With 6 months almost behind us in 2020, the median S&P 500 stock is trailing the year-to-date index return by 9%. Should that hold, it’ll be the worst relative performance since the Dotcom era, when median stocks underperformed the index by 22% in 1998 and 1999.

For stock-pickers, finding winners is as tough as ever. Fully 2/3 of stocks in the index have lagged the benchmark return – something else that hasn’t been seen since the turn of the century.

But the similarities end there. The market soared during the Dotcom boom of the late-90s, rising more than 20% each year. So far in 2020, the S&P 500 has fallen as much as 35%, risen 45% from its low, and now sports a negative YTD return.

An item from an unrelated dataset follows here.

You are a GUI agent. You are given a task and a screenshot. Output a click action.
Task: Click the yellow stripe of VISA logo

And in contrast to 1998 and 1999, 2020 lacks the big winners.

During the late 90s, index returns were skewed higher by large numbers of stocks turning in outsized returns. In 1999 alone, 30 stocks in the S&P 500 more than doubled. The best 4 performers quadrupled. Check out the distribution of member returns below.

The returns are shaped like a bell-curve, but with a cluster of returns that, if space permitted, would extend far to the right of the chart. That cluster of returns is known as the ‘fat-tail’ of the curve.

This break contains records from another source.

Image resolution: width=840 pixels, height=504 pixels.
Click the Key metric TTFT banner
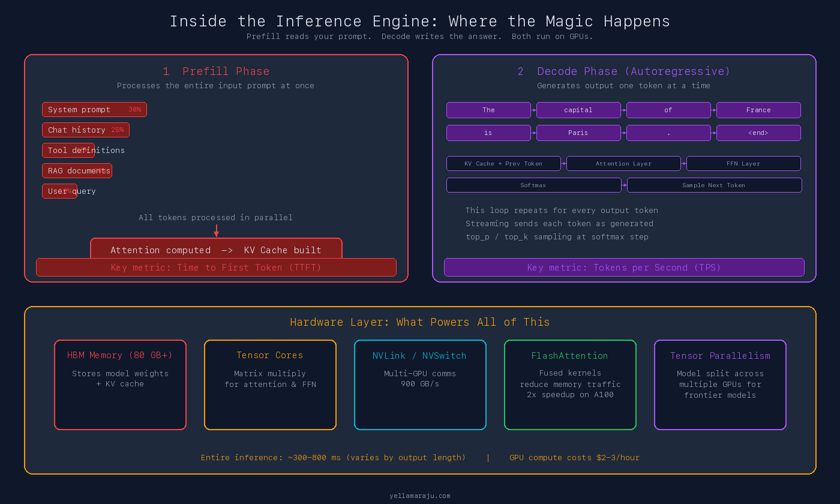pos(216,267)
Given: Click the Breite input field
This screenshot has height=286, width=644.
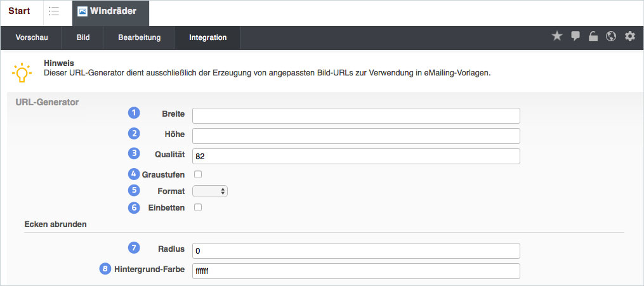Looking at the screenshot, I should tap(356, 115).
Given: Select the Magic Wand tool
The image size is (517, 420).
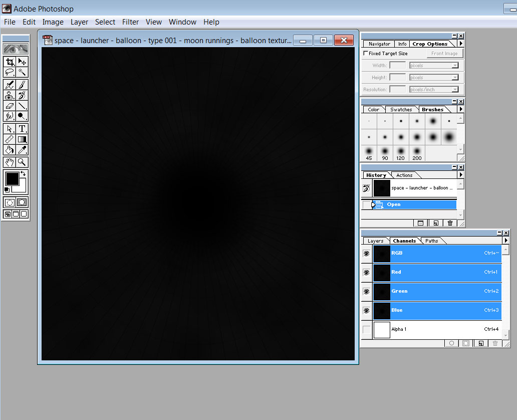Looking at the screenshot, I should click(x=22, y=73).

Any market historian can tell you that one key to investing success is capturing those ‘fat-tails’. Over the long-term, most stocks lag the index, and the majority of returns come from the small group of stocks that generate out-sized returns. Stocks portfolios are diversified with the hope of catching one or two of the fat-tail stocks.

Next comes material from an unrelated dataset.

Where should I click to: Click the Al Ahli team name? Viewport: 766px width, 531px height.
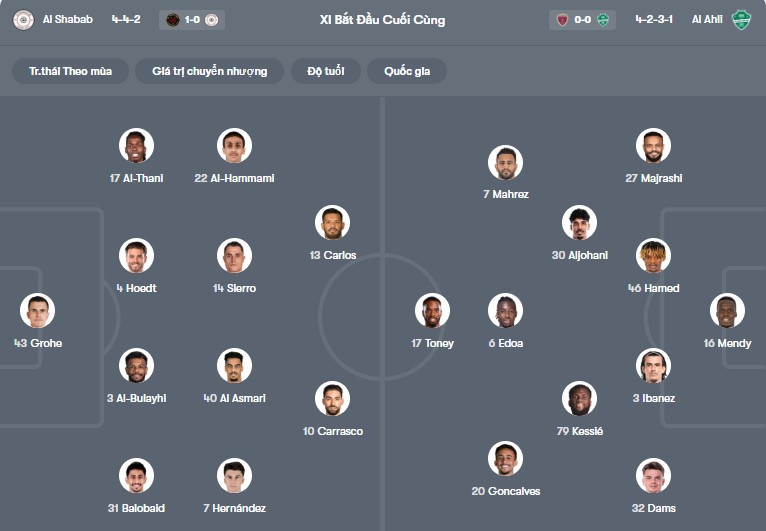707,20

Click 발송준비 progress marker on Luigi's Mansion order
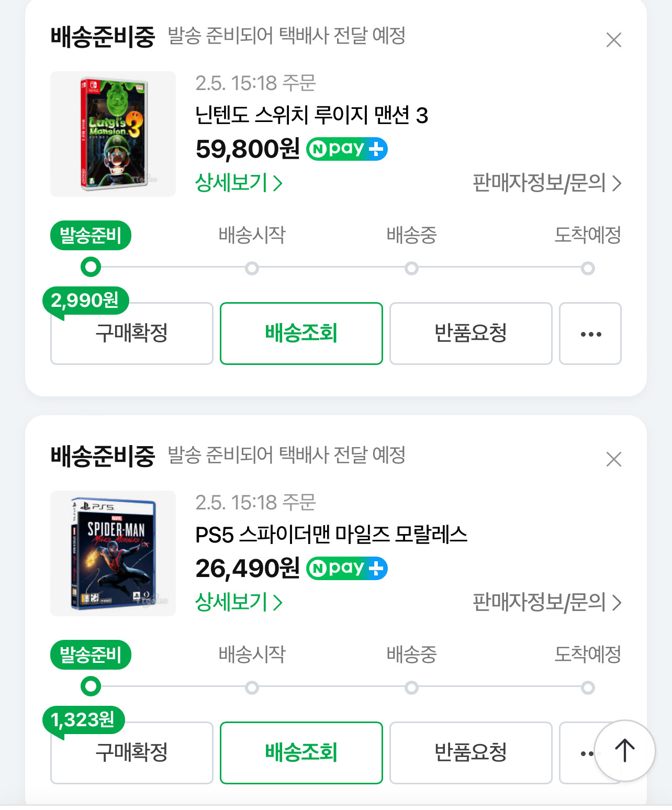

But in 2020, the tail isn’t so fat. The distribution is almost normal.

In addition, the returns are tightly clustered – the standard deviation is remarkably subdued compared to even the last few years, let alone 1998 and 1999.

It certainly doesn’t support a narrative that a handful of stocks are generating outsized returns and dragging the index higher.

In fact, less than 1% of S&P 500 stocks have outperformed the index by more than 50% this year. A lot can change with half the year still to go, but that’s the lowest number in at least the last 30 years.

The fat-tails aren’t to blame for the index crushing the average stock in 2020. Instead, blame the mega-caps: Microsoft, Apple, Amazon, Alphabet, Facebook. Each has a outperformed the index by a substantial, though not extraordinary, margin this year. But in a market cap-weighted index, sometimes market cap is all that matters – those 5 names alone comprise more than 20% of a 500-stock index.

This isn’t the 90s, where an internet revolution drives dozens of stocks to triple-digit annual returns. Instead, index returns are skewed higher by the sheer size of a mere handful of stocks. It’s different this time.